Gustav findet die Sammelleidenschaft seiner Ehefrau Magdalena lästig. Die rostigen Bratpfannen beispielsweise! Nachdem er sie dazu überredet hat, Klänge zu sammeln, wirft er nach und nach die anderen Sachen weg. Aber Magdalena kommt noch auf eine neue Idee …

Die Schwester

Anton und Charlotta wohnen mit ihrer gemeinsamen Schwester Florentine in dem Haus, das diese von Jakob geerbt hat. Weil Charlotta die Einrichtung nicht mehr erträgt, will sie weg. Sie erzählt ihrem Bruder, wie sie mit Florentine vor dem Regen in die Scheune flüchtete. Dort habe sie ihre Schwester vom Dachboden gestoßen, behauptet sie.

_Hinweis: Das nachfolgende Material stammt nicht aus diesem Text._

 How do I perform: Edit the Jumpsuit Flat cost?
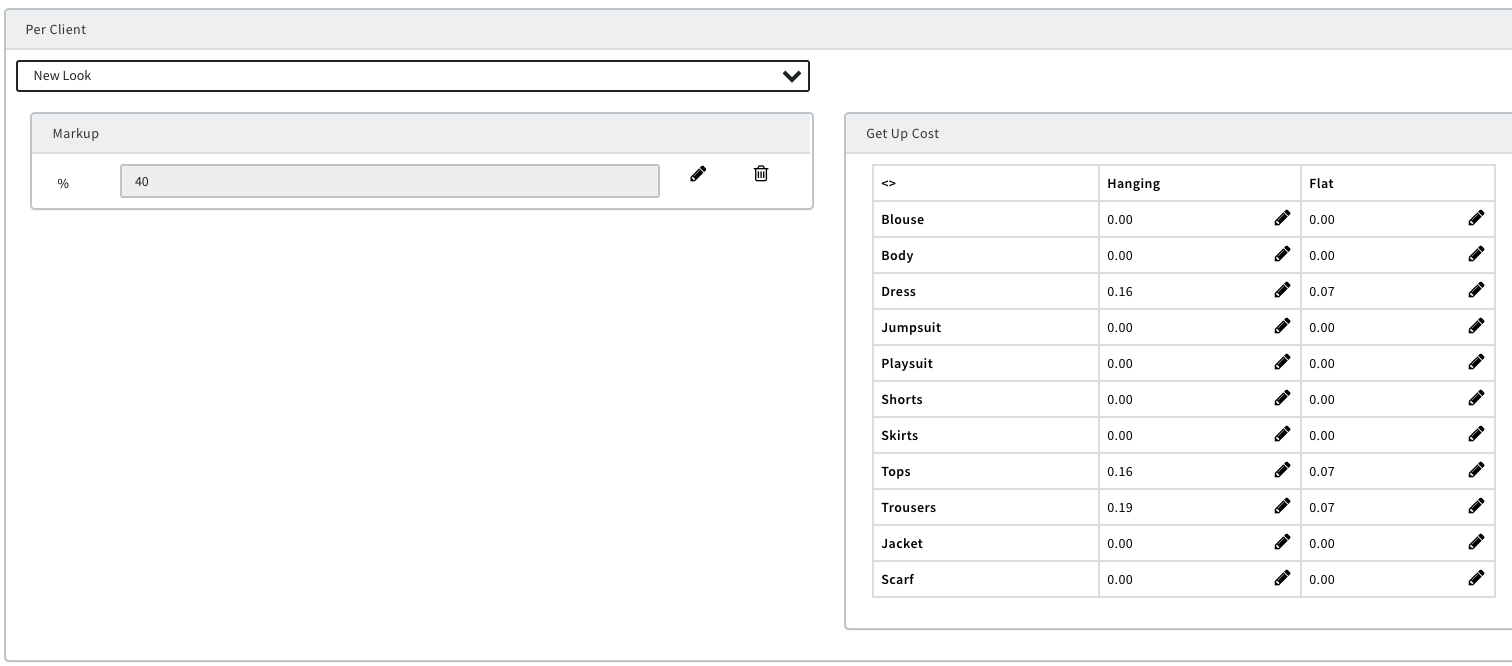[x=1476, y=326]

„… und jetzt liegt sie da, mit ihren roten, wildgelockten Haaren. Ach, Anton … und sie lächelt immer noch.“
Anton schlug sich entsetzt die Hände vor das Gesicht. „Grauenvoll!“, stöhnte er. „Mein Gott Charlotta, das ist grausig und furchterregend.“
Charlotta lächelte zaghaft. „Du wirst auch mit jedem Male tückischer, Anton …“

Hat Charlotta ihre Schwester in den Tod gestoßen oder erfindet sie die Geschichte bei einem Spiel mit ihrem Bruder?

Gastrophysa viridula

Ludwig und seine Frau sind in verschiedenen Ecken bei der Gartenarbeit. Der alte Mann, der eine Hacke in der Hand hat, beklagt sich bei einem grünen Sauerampferkäfer (Gastrophysa viridula) über seine Frau. Die sei wie ein Mühlenstein um seinen Hals, meint er.

„Hör zu, du kleiner Käfer. Ich will dich nicht mit Einzelheiten quälen, aber lass dir gesagt sein, sie ist der Alp, den ich tagtäglich auf meinen Schultern umhertrage. […] Erst heute Morgen wieder. Ich konnte mich plötzlich unter ihren Blicken nicht mehr erinnern, ob ich den Kaffee mit oder ohne Zucker trinke und habe in einer sonderbaren Verwirrtheit drei Löffel davon in meine Tasse geschaufelt. Du hättest hören sollen, zu welch bösartiger Überlegung sie mein Irrtum daraufhin anstachelte. Ludwig, hat sie gesagt. Es wird immer ärger mit dir. Das Durcheinander in deinem Kopf nimmt ein beunruhigendes Ausmaß an. […]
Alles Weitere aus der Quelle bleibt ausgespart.